You can download the rmd file here.
To quickly navigate to the desired section, click one of the following links:
Today we will be analyzing data from Fox and Guyer’s (1978) anonymity and cooperation study again. The data is included in the {carData}
package and you can see information about the data set using ?Guyer
. Twenty groups of four participants each played 30 trials of the the prisoner’s dilemma game. The number of cooperative choices (cooperation
) made by each group were scored out of 120 (i.e., cooperative choices made by 4 participants over 30 trials). The groups either made decisions publicly or privately (condition
) and groups were either comprised of all women or all men (sex
).
Run the following code to load the data into your global environment.
# load data
data <- Guyer
# take a look at the data
head(Guyer)
## cooperation condition sex
## 1 49 public male
## 2 64 public male
## 3 37 public male
## 4 52 public male
## 5 68 public male
## 6 54 public female
Last time we wanted to compare the mean cooperation level to an experimenter specified level (50% cooperation).

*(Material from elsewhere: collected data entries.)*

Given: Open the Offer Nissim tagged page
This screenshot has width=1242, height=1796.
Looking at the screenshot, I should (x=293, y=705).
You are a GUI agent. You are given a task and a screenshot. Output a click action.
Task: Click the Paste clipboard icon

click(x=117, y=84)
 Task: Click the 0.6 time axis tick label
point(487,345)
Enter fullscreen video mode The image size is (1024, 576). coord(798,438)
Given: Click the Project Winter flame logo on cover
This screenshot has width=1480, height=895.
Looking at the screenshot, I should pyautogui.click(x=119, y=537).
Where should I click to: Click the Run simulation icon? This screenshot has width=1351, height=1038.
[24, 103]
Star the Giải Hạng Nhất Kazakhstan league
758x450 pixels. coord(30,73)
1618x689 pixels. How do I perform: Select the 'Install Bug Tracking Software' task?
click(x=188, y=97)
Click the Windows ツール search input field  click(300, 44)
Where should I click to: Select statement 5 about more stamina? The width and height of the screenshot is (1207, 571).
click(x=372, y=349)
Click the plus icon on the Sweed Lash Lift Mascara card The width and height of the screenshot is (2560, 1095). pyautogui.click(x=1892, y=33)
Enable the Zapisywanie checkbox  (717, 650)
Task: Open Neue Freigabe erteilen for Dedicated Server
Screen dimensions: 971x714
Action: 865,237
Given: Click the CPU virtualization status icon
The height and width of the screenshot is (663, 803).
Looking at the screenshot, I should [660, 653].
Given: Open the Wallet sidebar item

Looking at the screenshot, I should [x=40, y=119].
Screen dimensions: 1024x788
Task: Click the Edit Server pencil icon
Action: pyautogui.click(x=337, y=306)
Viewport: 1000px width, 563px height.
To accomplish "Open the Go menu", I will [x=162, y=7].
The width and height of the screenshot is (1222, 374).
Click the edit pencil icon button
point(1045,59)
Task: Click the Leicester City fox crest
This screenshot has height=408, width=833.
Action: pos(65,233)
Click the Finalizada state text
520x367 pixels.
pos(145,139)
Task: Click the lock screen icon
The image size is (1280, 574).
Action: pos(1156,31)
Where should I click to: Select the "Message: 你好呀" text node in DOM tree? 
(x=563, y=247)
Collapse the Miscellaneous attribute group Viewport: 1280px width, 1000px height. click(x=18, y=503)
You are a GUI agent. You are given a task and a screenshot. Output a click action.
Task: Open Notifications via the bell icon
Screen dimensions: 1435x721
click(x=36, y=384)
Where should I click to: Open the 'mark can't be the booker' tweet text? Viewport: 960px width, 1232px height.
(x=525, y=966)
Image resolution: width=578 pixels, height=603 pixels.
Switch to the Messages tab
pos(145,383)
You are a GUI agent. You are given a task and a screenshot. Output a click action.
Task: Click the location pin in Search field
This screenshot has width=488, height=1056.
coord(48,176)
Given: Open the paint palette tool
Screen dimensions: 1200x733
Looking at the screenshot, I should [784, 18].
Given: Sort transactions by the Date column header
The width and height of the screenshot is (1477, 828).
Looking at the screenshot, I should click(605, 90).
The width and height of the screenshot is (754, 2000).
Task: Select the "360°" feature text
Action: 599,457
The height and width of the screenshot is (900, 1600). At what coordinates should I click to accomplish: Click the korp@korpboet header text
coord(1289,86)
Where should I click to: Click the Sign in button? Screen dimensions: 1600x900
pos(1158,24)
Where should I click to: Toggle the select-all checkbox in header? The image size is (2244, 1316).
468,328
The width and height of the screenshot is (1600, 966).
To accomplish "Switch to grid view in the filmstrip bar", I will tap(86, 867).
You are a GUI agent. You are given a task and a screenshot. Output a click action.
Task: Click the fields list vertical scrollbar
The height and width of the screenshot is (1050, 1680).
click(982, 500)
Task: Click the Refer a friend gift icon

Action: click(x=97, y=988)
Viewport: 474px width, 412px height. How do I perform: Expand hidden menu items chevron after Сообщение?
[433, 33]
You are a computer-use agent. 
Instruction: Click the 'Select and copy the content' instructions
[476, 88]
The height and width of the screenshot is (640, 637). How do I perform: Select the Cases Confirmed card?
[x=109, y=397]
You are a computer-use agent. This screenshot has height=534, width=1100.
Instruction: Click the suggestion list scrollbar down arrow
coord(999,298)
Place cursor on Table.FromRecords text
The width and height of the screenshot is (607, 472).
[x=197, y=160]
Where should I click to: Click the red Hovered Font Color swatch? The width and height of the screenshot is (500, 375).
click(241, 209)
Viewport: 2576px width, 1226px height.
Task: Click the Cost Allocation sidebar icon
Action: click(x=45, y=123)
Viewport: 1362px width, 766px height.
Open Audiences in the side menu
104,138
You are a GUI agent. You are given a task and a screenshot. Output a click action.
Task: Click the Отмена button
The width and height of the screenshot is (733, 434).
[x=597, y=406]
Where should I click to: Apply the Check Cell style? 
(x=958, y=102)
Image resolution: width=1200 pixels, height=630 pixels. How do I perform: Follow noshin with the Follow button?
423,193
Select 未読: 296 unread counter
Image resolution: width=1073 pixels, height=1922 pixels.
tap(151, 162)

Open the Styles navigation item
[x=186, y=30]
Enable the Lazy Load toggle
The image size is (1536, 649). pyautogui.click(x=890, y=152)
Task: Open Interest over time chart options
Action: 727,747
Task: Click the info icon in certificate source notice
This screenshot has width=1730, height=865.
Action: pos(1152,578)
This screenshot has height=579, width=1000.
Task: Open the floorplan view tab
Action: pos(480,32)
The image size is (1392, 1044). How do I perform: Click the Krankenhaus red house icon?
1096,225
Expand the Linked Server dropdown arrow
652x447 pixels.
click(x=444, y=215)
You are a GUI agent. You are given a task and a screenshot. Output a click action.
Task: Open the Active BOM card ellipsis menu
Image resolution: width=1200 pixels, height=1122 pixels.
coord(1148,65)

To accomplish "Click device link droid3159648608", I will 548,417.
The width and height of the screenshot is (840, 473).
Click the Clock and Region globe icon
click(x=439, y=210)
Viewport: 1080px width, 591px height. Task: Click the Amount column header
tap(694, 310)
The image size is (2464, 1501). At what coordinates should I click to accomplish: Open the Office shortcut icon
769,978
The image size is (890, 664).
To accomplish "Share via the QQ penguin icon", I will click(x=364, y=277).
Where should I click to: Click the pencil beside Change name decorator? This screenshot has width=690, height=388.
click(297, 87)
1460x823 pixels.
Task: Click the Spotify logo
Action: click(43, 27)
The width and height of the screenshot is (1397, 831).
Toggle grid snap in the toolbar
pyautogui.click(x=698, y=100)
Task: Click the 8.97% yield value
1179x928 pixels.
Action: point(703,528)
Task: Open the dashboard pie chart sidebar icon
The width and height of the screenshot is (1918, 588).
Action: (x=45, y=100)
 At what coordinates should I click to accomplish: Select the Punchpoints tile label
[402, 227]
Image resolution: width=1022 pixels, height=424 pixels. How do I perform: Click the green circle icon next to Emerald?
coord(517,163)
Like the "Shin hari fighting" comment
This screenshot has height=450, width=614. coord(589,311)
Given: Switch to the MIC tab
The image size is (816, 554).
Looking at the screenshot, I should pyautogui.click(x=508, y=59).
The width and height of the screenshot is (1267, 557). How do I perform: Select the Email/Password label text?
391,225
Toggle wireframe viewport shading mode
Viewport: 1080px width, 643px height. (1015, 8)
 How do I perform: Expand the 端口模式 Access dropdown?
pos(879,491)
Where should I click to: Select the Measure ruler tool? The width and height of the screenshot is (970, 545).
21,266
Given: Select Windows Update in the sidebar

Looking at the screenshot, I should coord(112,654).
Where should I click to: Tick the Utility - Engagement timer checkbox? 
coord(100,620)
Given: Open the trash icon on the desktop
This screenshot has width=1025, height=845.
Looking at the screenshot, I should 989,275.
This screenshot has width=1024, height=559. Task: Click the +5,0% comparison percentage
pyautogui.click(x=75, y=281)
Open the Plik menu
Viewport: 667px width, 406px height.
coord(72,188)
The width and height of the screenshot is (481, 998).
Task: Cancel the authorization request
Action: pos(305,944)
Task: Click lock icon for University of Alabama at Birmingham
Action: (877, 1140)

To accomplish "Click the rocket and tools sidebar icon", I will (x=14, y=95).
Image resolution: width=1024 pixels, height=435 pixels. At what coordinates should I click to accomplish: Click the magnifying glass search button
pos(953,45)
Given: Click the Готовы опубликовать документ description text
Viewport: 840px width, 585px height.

Now, let’s ask a new research question: does whether the decision was made publicly or anonymously have an effect on people’s cooperation levels? For this case, we will use an independent samples t-test, which is used to compare the means of two independent samples.
The null hypothesis would be:
\[H_{0}: \mu_1 = \mu_2\]
The alternative hypothesis would be:
\[H_{1}: \mu_1 \neq \mu_2\]
The assumptions include..
Another way of stating the null hypothesis is that, if the two population means are equal, than the difference between the two population means (population mean 1 minus population mean 2) is zero, as shown below:
\[H_{0}: \mu_1 - \mu_2 = 0\]
Remember the sampling distribution of means is used to represent the results we would expect to obtain if the null hypothesis is true.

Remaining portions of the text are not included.